Failure to thrive is a condition in which children are unable to retain or use the needed calories for adequate weight gain and expected growth. Babies and toddlers are measured against growth and development charts to determine what the desired growth pattern should be. The average full term infant doubles his birth weight by 4 months of age and triples the birth weight at 1 year of age. The failure to thrive diagnosis is usually made in the first few years of life.
Failure to thrive is a general diagnosis which can have many underlying causes including:
Social factors may account for many failure to thrive diagnosis’s. Some parents restrict the amount of breast milk or formula that is fed to their baby. Lack of money to purchase formula and fear of infant’s becoming overweight are some reasons that contribute to diet restriction. Babies should be feeding an average of 8 to 12 times in a 24 hour period. Over time, ailing to meet these feeding goals can lead to failure to thrive.

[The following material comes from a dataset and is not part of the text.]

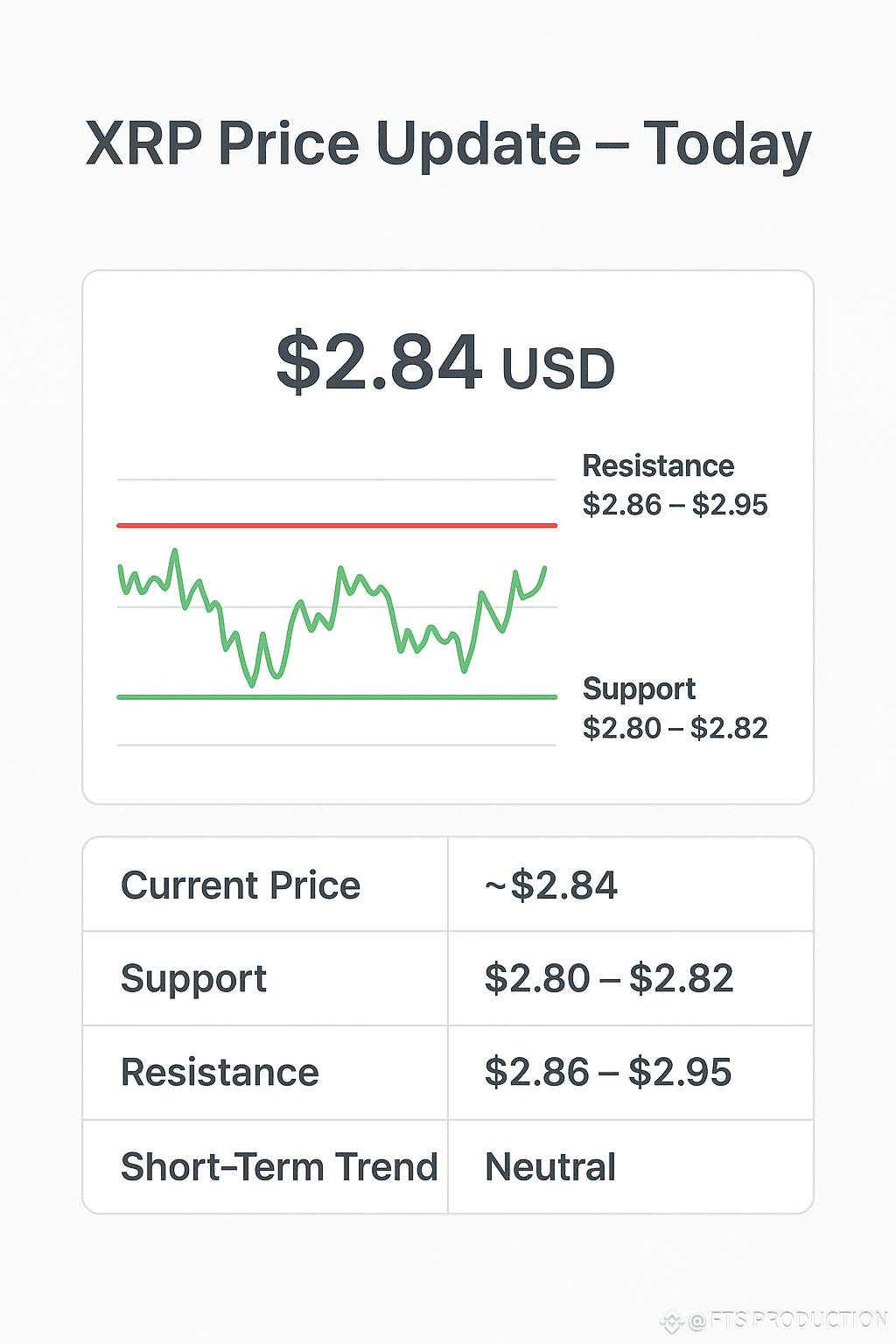Select the Support label in the table
This screenshot has height=1344, width=896.
[x=193, y=978]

There are a variety of gastrointestinal disorders which can lead to failure to thrive including diarrhea, cystic fibrosis, and reflux.
Diarrhea interferes with the ability to hold onto the nutrients from the breast milk or formula. Cystic fibrosis and other malabsorptive diseases limit the absorption of needed nutrients. Reflux causes esophageal irritation and makes it very painful for the infant to feed.
Conditions such as cleft lip or cleft palate can make it difficult for an infant to feed. Respiratory, cardiac, and endocrine disorders can increase the amount of needed caloric intake making it very difficult to supply.
Some infections cause great strain on the infant body. Due to the increased strain, there is an increased nutritional need. This need can become very difficult to supply and can lead to short or long term failure to thrive.
Treating failure to thrive is extremely important after initial diagnosis of the condition and is based on treating the underlying cause of the condition. Failure to thrive treatment can range from introduction of high calorie infant formula to infant hospitalization and tube feedings. Careful monitoring of infant growth and behavior during failure to thrive treatment is necessary to properly obtain treatment effectiveness. The ultimate complication of failure to thrive is death.
Some cases of failure to thrive can require many health care professionals to be involved.
Nutritionists may be involved to determine the infant’s specific caloric needs. Occupational therapists and speech therapists may also be included to help the infant develop sucking or swallowing behaviors.
Although genetics will play a part in any infant growth and development, all infants should gain steady amounts of weight. This underlines the importance of obtaining regular well baby check ups and contacting your health care provider with any infant feeding problems.